#### EXERCISE TASKS
- 1) Please echo from the mediated communication article the passage starting with "Compared to face-to-face" and going on through "generation of tools.".
- 2) According to the mediated communication article, why was mediated communication historically much rarer than face-to-face communication? Answer in one to three sentences.

#### PAGE TEXT

━━━━━━━━━━

= Mediated communication =

Mediated communication or mediated interaction (less often, mediated discourse) refers to communication carried out by the use of information communication technology and can be contrasted to face-to-face communication. While nowadays the technology we use is often related to computers, giving rise to the popular term computer-mediated communication, mediated technology need not be computerized as writing a letter using a pen and a piece of paper is also using mediated communication. Thus, Davis defines mediated communication as the use of any technical medium for transmission across time and space.

Historically, mediated communication was much rarer than the face-to-face method. Even though humans possessed the technology to communicate in space and time for millennia, the majority of the world's population lacked skills such as literacy to use them. This began to change in Europe with the invention of the printing press by Johannes Gutenberg that led to the spread of printed texts and rising literacy from the 15th century. Separately, the first print culture was Chinese in origin. Whatever the tradition, face-to-face interaction has begun to steadily lose ground to mediated communication.

Compared to face-to-face communication, mediated communication engages fewer senses, transmits fewer symbolic cues (most mediated communication does not transmit facial expressions) and is seen as more private. Parties usually require some technical expertise to operate the mediating technologies. New computerized media, such as mobile telephones or instant messaging, allow mediated communication to transmit more oral and nonverbal symbols than the older generation of tools.

The type of mediated technology used can also influence its meaning. This is most famously rendered in Marshall McLuhan's maxim "the medium is the message".

Lundby (2009) distinguished between three forms of mediated communication: mediated interpersonal communication, interactive communication, and mass communication. Thompson (1995), however, treated mass communication not as a part of mediated communication, but on par with mediated and face-to-face communication, terming it "mediated quasi-interaction".

== Differences from face-to-face communication ==
There are only a few ways that mediated communication and face-to-face communication function similarly. One of them is that interpersonal coordination is present in both face-to-face and mediated communication. However, mediated communication has vast differences and limitations compared with face-to-face communication. Writing in communication media and speech in face-to-face communication are different in terms of their lexical density, range of grammatical structures, varied connectivity between sentences, syntax, permanence, etc. These differences in each type of communication can change the message. Texting and e-mail, for example, contain combined forms of writing and speech, which is evident by slang and shorthand. Verbal (or textual) cues are used instead of nonverbal ones to convey the same messages.

━━━━━━━━━━

#### GIVEN DATA
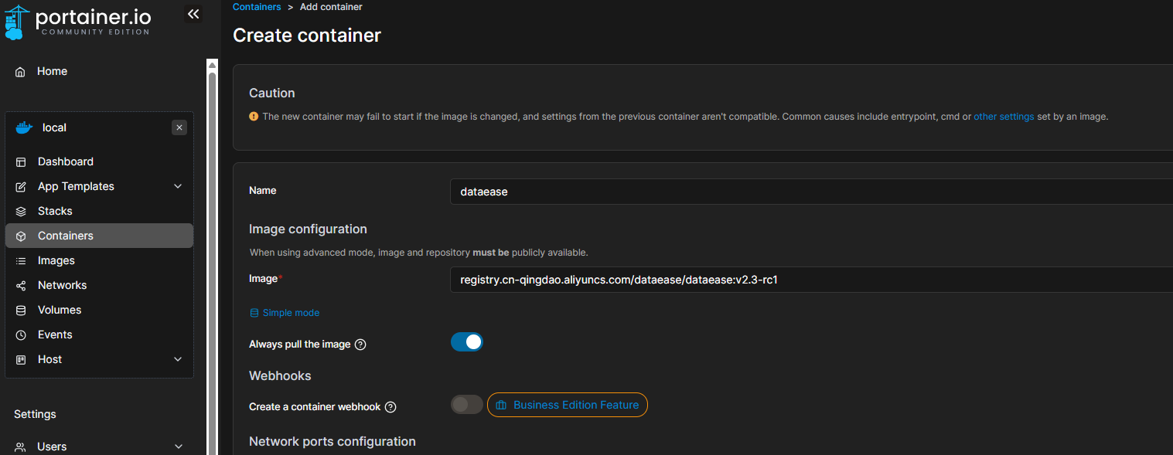
Task: Toggle the Create a container webhook switch
Action: pos(466,405)
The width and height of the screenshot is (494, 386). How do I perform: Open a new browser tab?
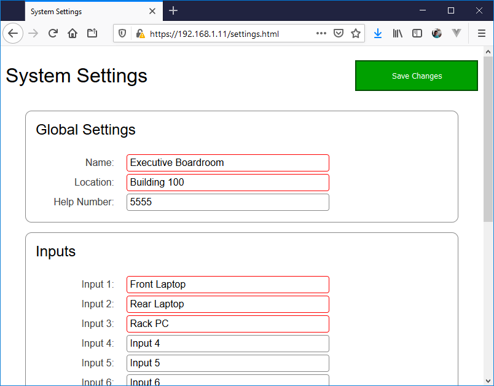(x=174, y=11)
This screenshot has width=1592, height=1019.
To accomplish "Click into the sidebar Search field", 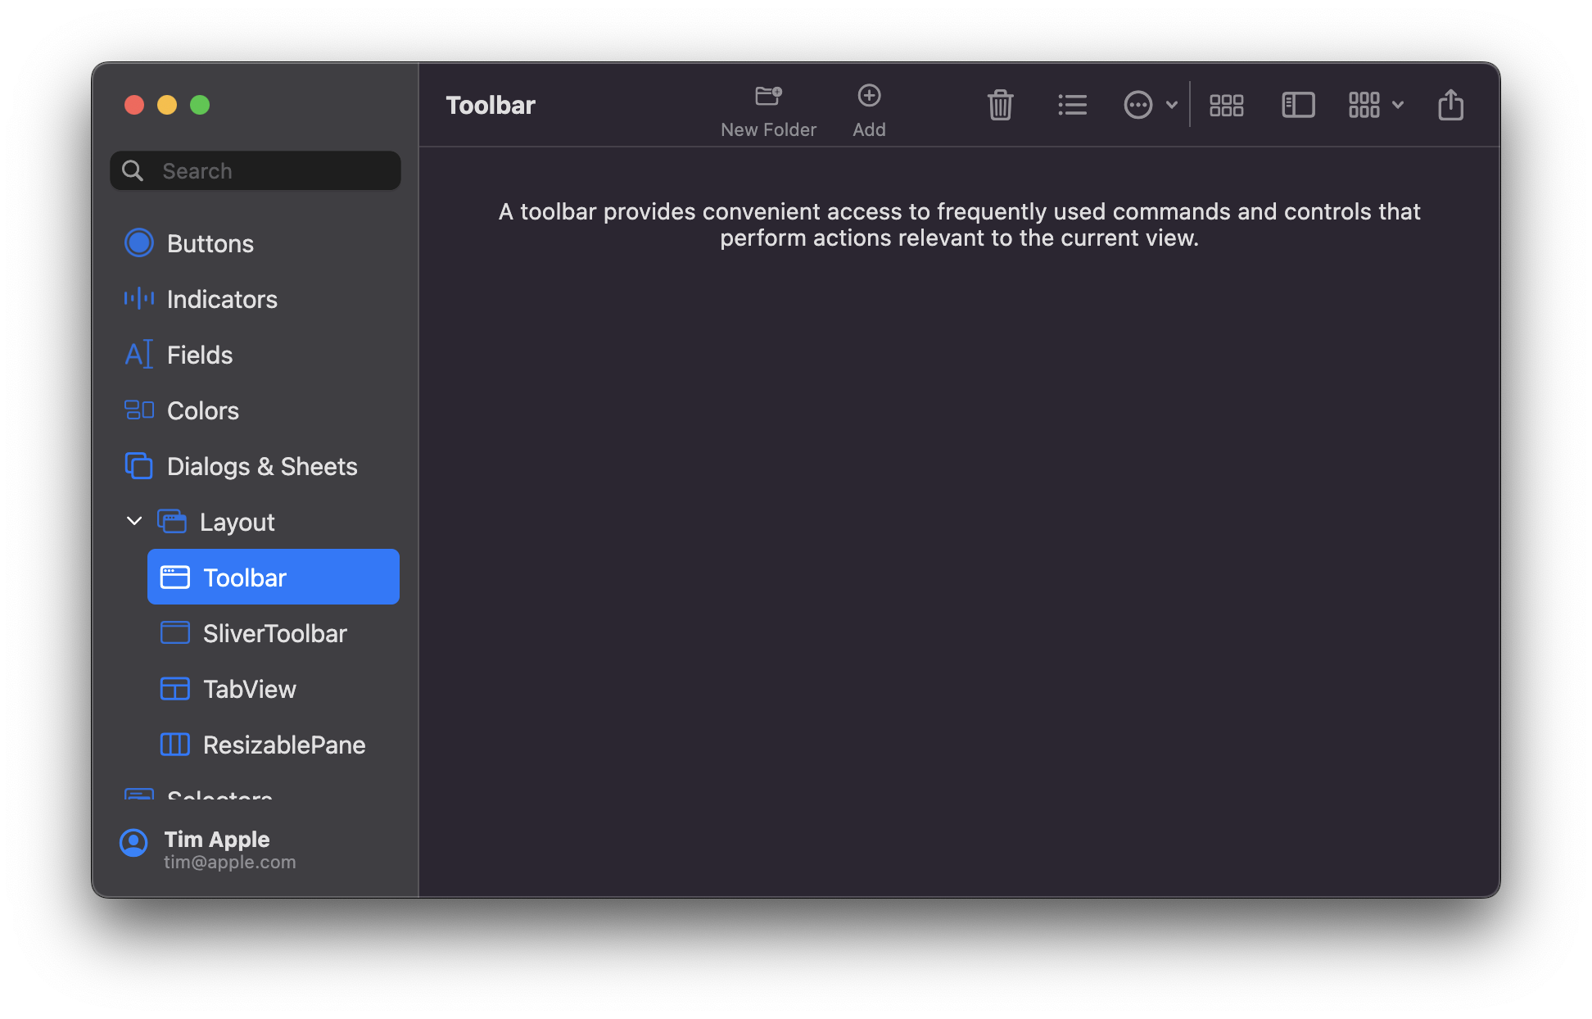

━━━━━━━━━━

#### IN RESPONSE
- 1)
Compared to face-to-face communication, mediated communication engages fewer senses, transmits fewer symbolic cues (most mediated communication does not transmit facial expressions) and is seen as more private. Parties usually require some technical expertise to operate the mediating technologies. New computerized media, such as mobile telephones or instant messaging, allow mediated communication to transmit more oral and nonverbal symbols than the older generation of tools.

- 2) Humans had possessed the technology to communicate across space and time for millennia, but most of the world's population lacked skills such as literacy to use it.